In enjoying your rights why should you interfere with the rights of others? Public Order law simply allows the Police to regulate the conduct of public meetings in public places. The Police, under this law have no power to refuse you to meet, but they will inform you that the venue in which you intend to meet is not available or appropriate. The law empowers them to this extent.

And I honestly believe that the police at Kinoni on Saturday should have advised better Kizza Besigye on the choice of his venue. The middle centre of Kinoni trading town and on the shoulders of the Masaka- Mbarara highway couldn’t have been whatsoever any convenient venue for a mass rally.

The police should have done something to protect the wider public no matter the criticism and condemnation it would have got from Dr Besigye and his supporters.

Live and let live

The law therefore was never about stopping organized groups from organizing. It is about ensuring that we all live and let live. The business man interested in selling his goods at Kinoni trading centre and passenger on his/her onward journey along the high way should both not be stopped by the Politician interested in pursuing power through targeting easy captive audiences gathered in common places for different interests.

Demonstrate freely and without hindrance but do so in a manner that does not stop someone else from trying to earn a living. This is what the concept of enforcement of citizen responsibilities is all about. It is not in any way an act of repression as some of our political actors try to spin it all the time they speak.

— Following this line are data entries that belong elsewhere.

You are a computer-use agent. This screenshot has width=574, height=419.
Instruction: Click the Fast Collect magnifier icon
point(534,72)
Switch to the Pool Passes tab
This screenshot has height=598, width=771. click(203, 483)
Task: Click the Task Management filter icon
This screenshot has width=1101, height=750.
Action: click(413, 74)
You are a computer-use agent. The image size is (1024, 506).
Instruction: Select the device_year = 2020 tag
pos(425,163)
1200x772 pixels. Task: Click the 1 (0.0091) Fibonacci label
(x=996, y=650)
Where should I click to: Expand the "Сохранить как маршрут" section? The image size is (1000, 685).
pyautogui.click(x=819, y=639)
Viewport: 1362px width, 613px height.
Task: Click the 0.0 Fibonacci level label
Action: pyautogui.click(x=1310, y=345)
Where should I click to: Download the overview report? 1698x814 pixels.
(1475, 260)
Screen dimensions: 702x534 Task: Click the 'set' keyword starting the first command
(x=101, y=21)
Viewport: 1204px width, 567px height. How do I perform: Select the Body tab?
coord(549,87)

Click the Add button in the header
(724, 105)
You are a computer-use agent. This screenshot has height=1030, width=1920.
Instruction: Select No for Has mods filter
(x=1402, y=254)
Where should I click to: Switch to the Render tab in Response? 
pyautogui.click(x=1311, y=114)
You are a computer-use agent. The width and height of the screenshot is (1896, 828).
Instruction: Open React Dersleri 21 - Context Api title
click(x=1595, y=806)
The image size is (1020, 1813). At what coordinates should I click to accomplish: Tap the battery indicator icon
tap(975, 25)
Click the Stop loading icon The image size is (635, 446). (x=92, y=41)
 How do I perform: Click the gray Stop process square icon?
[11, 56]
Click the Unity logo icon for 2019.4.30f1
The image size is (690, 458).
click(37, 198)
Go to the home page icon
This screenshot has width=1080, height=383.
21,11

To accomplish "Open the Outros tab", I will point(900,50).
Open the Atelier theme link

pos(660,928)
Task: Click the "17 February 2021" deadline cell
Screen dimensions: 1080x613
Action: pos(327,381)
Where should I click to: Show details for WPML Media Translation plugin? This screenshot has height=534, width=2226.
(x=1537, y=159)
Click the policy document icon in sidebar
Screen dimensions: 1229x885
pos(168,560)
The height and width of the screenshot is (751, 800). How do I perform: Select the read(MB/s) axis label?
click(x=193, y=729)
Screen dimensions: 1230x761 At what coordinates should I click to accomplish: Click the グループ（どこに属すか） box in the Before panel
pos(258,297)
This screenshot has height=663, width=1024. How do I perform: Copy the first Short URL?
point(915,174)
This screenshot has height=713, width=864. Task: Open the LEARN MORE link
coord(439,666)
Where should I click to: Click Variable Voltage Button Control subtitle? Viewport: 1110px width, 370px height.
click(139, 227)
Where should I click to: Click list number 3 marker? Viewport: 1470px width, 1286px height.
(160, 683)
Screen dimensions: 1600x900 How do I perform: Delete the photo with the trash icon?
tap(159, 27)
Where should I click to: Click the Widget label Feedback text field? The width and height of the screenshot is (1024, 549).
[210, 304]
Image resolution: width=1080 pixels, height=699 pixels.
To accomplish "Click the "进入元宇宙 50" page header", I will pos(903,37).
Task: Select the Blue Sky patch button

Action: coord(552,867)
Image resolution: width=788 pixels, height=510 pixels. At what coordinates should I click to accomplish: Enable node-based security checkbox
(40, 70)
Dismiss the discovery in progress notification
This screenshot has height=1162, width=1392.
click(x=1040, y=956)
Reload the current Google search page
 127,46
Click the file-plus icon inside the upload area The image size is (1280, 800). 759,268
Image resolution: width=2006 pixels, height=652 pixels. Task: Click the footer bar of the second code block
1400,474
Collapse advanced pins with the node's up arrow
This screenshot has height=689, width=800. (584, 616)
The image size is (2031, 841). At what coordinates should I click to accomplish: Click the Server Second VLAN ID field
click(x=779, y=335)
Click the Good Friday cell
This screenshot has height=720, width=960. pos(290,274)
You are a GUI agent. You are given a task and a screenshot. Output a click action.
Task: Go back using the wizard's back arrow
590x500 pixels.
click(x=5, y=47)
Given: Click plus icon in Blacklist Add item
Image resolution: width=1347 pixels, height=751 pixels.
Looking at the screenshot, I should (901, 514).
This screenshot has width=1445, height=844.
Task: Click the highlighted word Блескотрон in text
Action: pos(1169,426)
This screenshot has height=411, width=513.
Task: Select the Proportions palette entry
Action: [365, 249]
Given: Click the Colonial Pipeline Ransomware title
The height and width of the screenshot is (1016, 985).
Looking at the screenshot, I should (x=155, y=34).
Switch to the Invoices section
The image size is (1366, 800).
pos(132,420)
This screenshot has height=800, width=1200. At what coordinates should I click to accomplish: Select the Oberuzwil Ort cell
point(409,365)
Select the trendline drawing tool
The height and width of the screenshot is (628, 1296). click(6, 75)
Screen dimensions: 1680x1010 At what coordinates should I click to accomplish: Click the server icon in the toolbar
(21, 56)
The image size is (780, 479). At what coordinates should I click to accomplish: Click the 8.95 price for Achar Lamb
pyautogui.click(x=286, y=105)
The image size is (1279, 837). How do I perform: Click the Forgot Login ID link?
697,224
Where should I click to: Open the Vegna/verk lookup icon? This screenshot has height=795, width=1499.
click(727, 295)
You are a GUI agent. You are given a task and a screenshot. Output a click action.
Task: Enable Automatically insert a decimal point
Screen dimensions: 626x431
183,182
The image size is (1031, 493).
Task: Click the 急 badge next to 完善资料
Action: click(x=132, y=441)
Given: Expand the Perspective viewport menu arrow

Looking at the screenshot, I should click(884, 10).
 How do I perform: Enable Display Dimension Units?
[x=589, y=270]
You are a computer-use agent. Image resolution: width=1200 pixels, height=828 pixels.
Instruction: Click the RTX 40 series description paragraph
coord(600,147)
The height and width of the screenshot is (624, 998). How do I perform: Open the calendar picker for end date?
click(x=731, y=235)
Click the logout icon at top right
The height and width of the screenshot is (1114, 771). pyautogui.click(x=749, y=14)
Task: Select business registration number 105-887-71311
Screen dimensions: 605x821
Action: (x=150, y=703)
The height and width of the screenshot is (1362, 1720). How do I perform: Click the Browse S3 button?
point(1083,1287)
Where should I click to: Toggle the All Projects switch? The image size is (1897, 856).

Regulation does not limit rights. We all have a right to vote. However, we exercise this right on specific dates at specific times designated by the electoral commission. It’s not at a time of our own choosing. Justice Nyanzi in his ruling last week in the case of Odongo Otto was instructive on the issue of citizens observing deadlines set by the Electoral Commission for citizen participation in the various activities of the electoral process.

Is Uganda an exception?

Uganda is not alone in regulating public order. The United Kingdom does for example have a Public Order Act of 1986. S.11 of that Act requires written notice to be given to the Police before a procession can be held. The Police must be informed where the procession will start and end. When it will be held. Their law is that detailed and strict.

The route that is proposed to be taken must be specified in the notice. If a Senior Police officer is convinced that this assembly is likely to result in public disorder or damage to property then that Police Officer gives directions to avoid such a breach of peace. So why don’t we talk about this moreover a country like Britain that is part of the common wealth like Uganda is? Our law is similar in every respect.

Political discipline is therefore key. The people of Kampala, Kinoni , Mbarara, Arua or Mbale and especially many of those whose bread and butter is earned from their daily sales cannot continue to suffer at the hands of selfish politicians who are never confident of their political numbers outside populous common places like markets, high streets and road junctions.

Government has no other option but only duty bound to protect them in defence of the common public good.